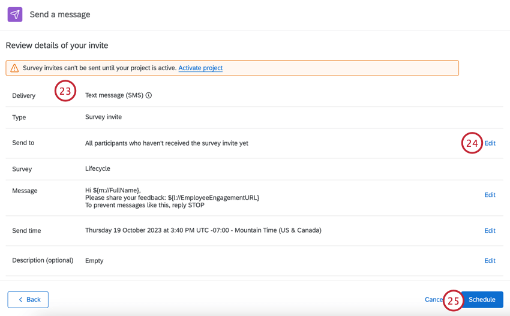Cancel the message invite

pyautogui.click(x=433, y=300)

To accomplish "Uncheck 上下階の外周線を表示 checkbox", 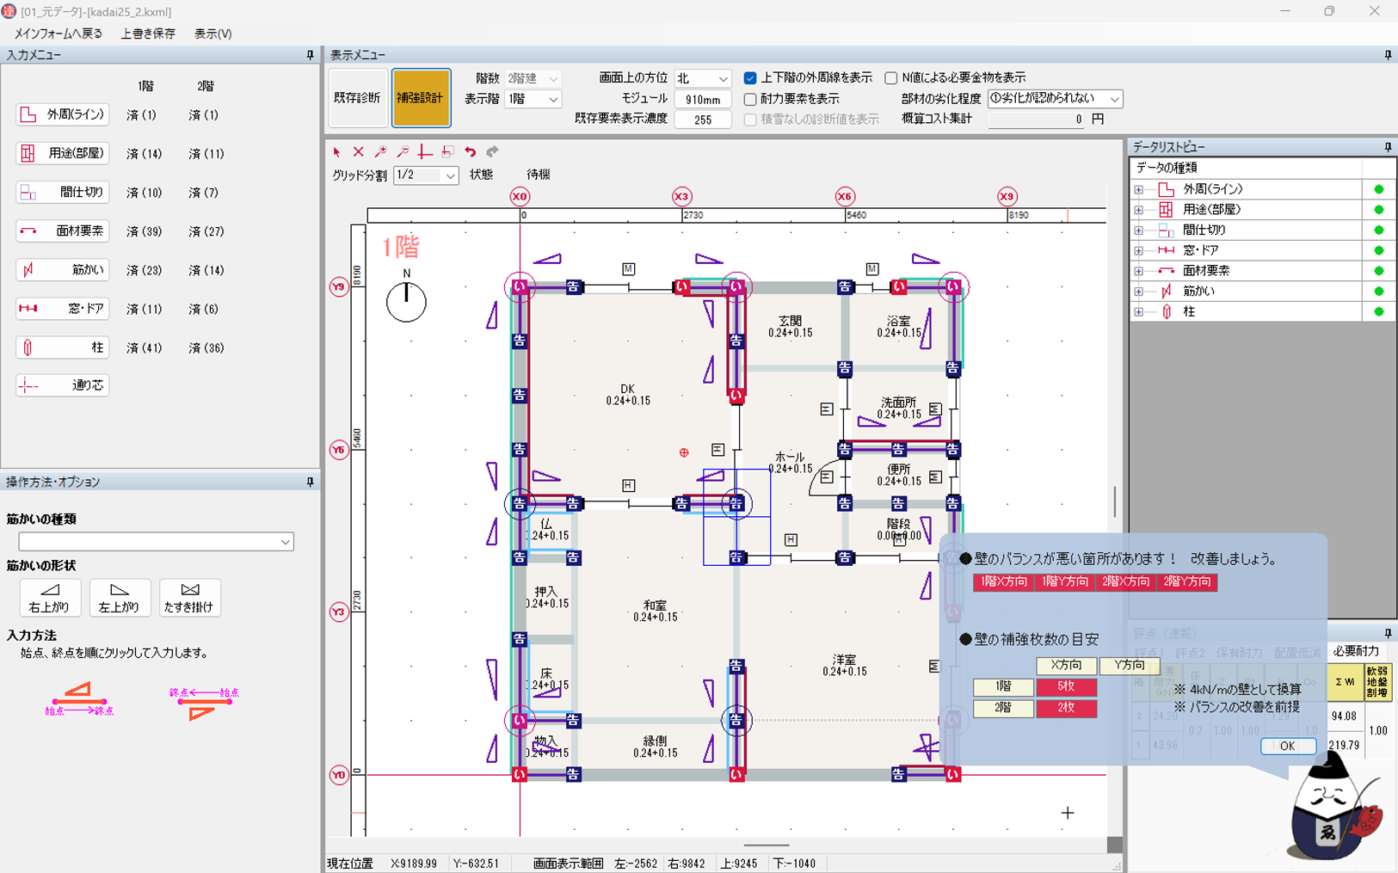I will coord(750,78).
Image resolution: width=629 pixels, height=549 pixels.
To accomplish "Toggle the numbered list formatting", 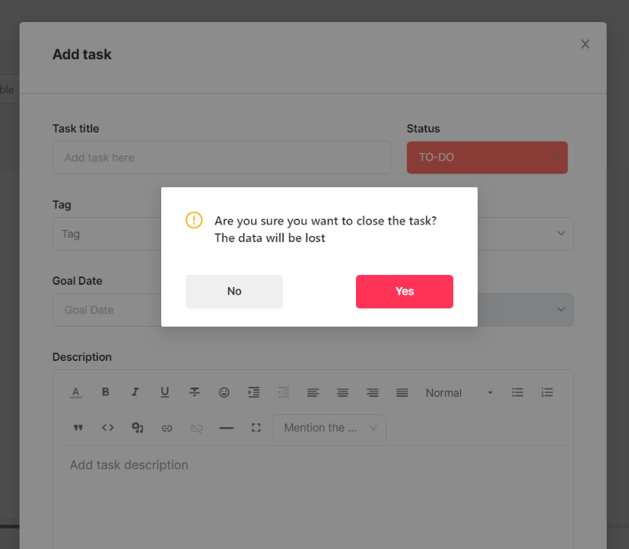I will click(x=547, y=392).
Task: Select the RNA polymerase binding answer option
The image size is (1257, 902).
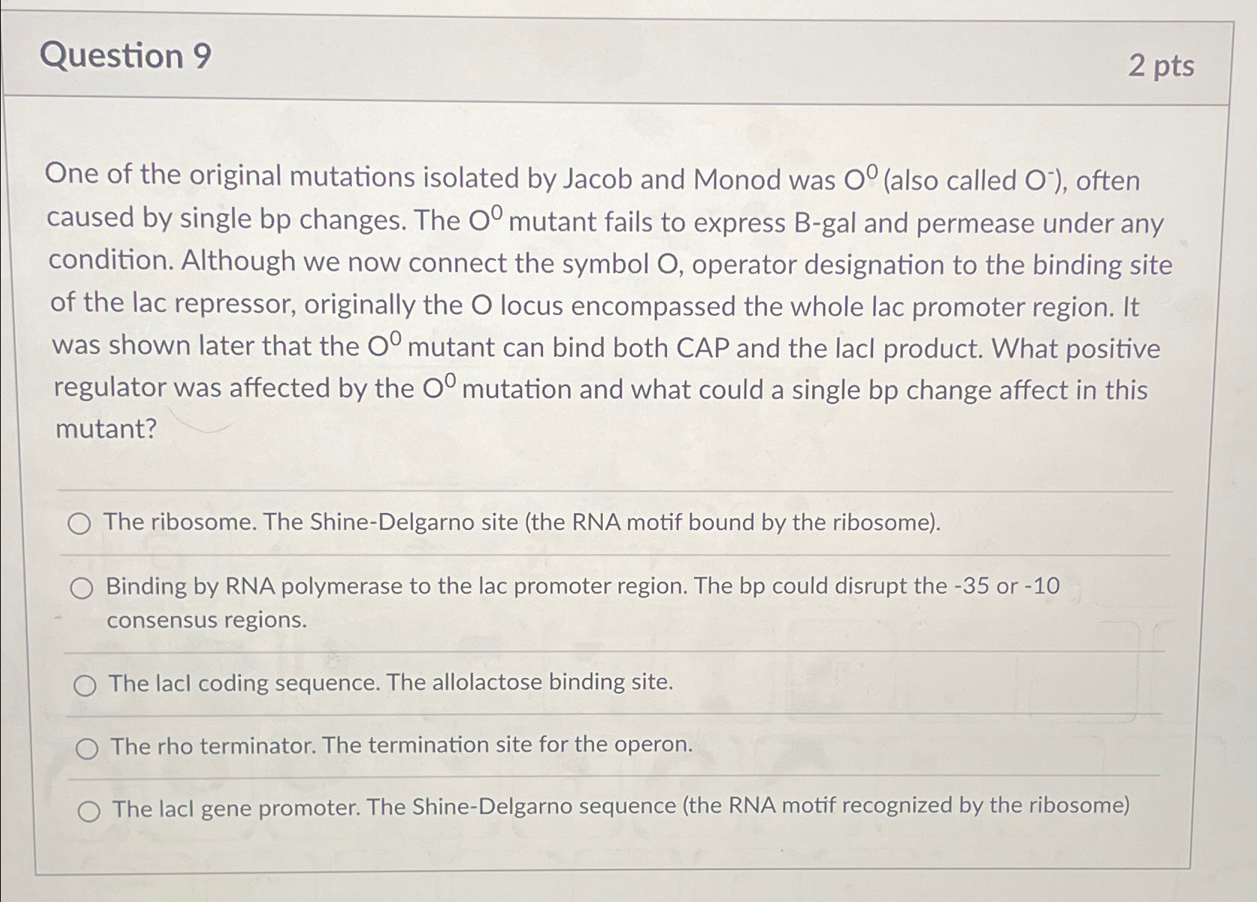Action: point(84,589)
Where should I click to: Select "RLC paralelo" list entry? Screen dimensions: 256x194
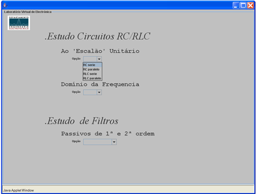(93, 78)
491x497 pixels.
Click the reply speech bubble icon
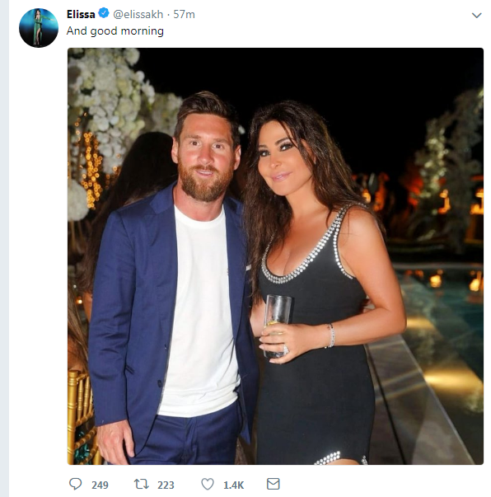76,485
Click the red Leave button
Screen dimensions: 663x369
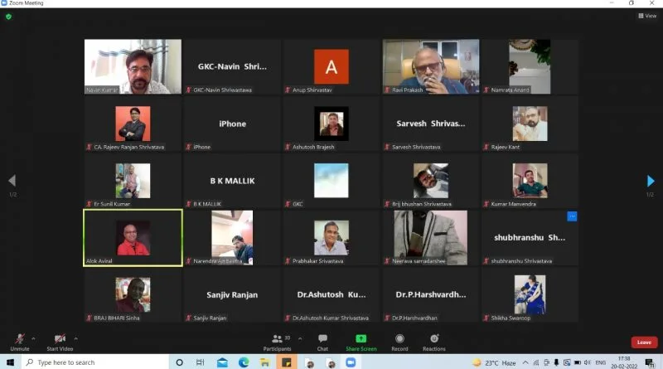click(643, 342)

● ● ●

Copy all lines above containing the string "pixels".

Image resolution: width=629 pixels, height=549 pixels.
491x497 pixels.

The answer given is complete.